Thanks Ravi. To summarize, we are pursuing three major strategic initiatives this year continuing Ooma Office growth, capitalizing on Voxter and launching Ooma Home Security. It's a lot to accomplish, but we are off to a good start and excited about where we are headed. And overall, we intend to provide disruptive quality and value in everything we do as we believe ultimately this will drive our success. Thank you. We are now happy to take questions.
[Operator Instructions] Your first question comes from Brad Zelnick with Credit Suisse. Your line is open.
Hi. Thanks for taking my question guys. Just wanted to ask how the Voxter integration is going and how long do you think it'll take?
Hi, Brad. This is Eric. I think it's going well. We've got a really great team up in Vancouver. We've needed to build the go-to-market side of the organization and we've now done three or four very important hires for that. And I think that's coming together nicely. As I said in my script, we've got good feedback from the customers and partners we've talked to so far. And so now, we're just working as you can imagine on the things we need to execute. We believe we will add hundreds of users this quarter on to the Voxter platform. That's the way we're looking at it for the Q2.
Awesome. And if I could just ask one other, perhaps you can expand just a bit more on the opportunity with Butterfleye the video security product.
I'm happy to talk about Butterfleye. We're very excited about the capabilities of this product. It really stands out in the space. With the facial recognition capabilities we have. We've actually improved them since we acquired Butterfleye is now possible within the app to set it for instance to only alert you if it's a stranger, it doesn't recognize things like that. With the onboard storage, battery back-up, the fact that it can use both temperature, motion and heat -- well, that's temperature, but temperature motion and sound, thank you, to identify what's going on, I think it's really an outstanding product. It's a high-end solution for the space. But I think it really stands out at that position. We've just begun manufacturing and shipping of it. We were clearing our backlog of customers who have preordered. We've shipped to one or two retailers. Now, I'm not even sure Amazon has it actually in stock yet, products probably sitting in front of a warehouse somewhere. But we're excited now for the rest of the year as we start to build brand awareness and drive the product forward.
Awesome. Sounds like a great addition. Thanks so much guys.

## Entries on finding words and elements
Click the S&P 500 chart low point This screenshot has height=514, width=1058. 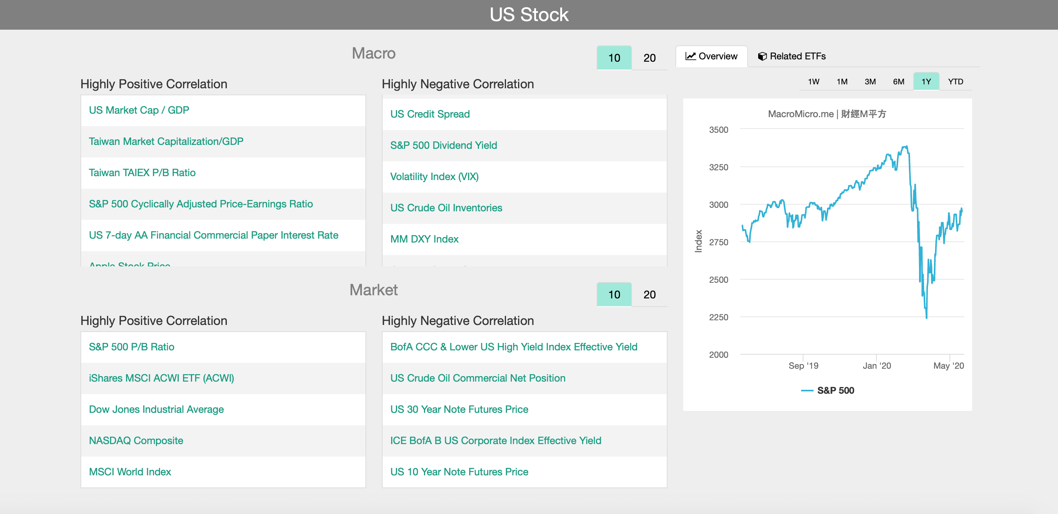pyautogui.click(x=926, y=317)

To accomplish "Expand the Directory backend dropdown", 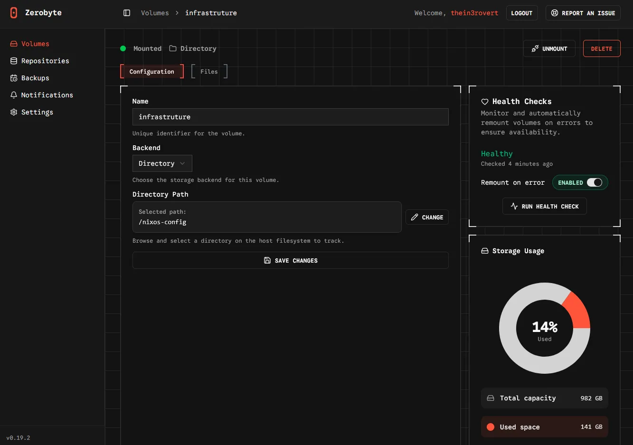I will (x=162, y=163).
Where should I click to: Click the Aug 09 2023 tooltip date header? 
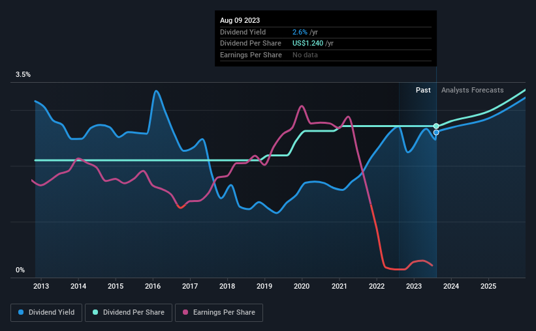(240, 20)
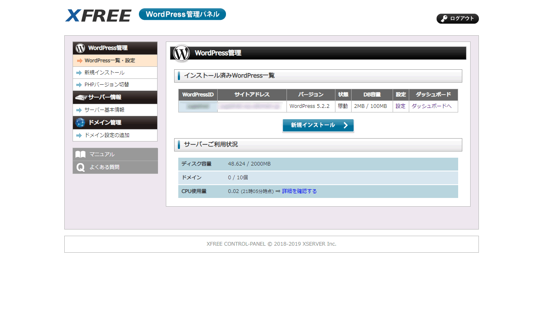Go to PHPバージョン切替 in sidebar

tap(107, 85)
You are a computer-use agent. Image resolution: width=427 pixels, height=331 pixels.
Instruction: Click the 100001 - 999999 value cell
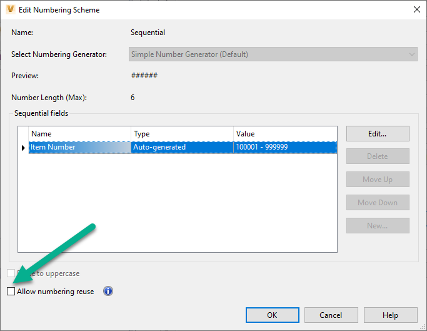[284, 147]
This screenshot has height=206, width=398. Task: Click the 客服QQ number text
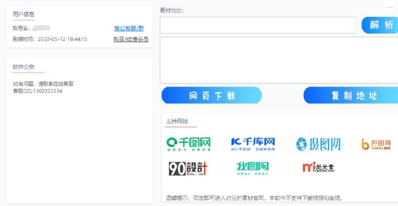point(38,91)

## Instructions for the task
Extend the Ooma call transcript past its last line. The rows aren't needed for this.

## Exercise result
Your next question comes from the line of Nikolay Beliov with Bank of America. Your line is open.
Hi. Thanks for taking my question. Question for you Ravi, you raised the lower end of the revenue guidance, but you kept the high-end of the revenue guidance same just wanted to understand the puts and takes here.
Yes. So, given – Nikolay, given what we performed in Q1 and the guidance range for Q2, I felt very comfortable with raising the low-end of the guidance range. And as we progress in the year, hopefully, we'll be working on the upside also, but right now there is a lot of opportunities ahead of us or we have to execute on those, as Eric said in terms of Voxter, in terms of Ooma Office and even Butterfleye. So we are very optimistic and we feel we're making good progress, but I did feel comfortable raising the low-end of the guidance range at this time.
And how should we think about the split between subscription revenues for the year and product revenues in light of Butterfleye being a pricier product?
So, I think our subscription revenue overall as a percentage of revenue is 90%. I think it will stay around that number. In terms of growth of subscription revenue, I think this year is more land grab for the Butterfleye side of it, means we will sell a lot of -- our expectations we'll be selling lots of cameras, but the subscription revenue coming from that will be very small compared to the overall 90% revenue right now we get on subscription from a million or so core users. So I think it will take some time for subscription revenue from Butterfleye to become meaningful, but the number one focus is, get the cameras, sell it over to as many customers and as they start using it and they start liking the features, I think it will become a lot bigger subscription revenue going forward in the years out there. So we are very optimistic about our execution on the Ooma Business side. So we have been growing around 50% year-over-year and our goal is to grow as much as possible for the year.
And Eric, a question for you, how should we think about the Home Security strategy in light of the fact that there's more noise in the marketplace. Amazon, for example, packaging their own solution and whatnot, what's going to be the differentiation for Ooma in the marketplace. That's it for me. Thank you.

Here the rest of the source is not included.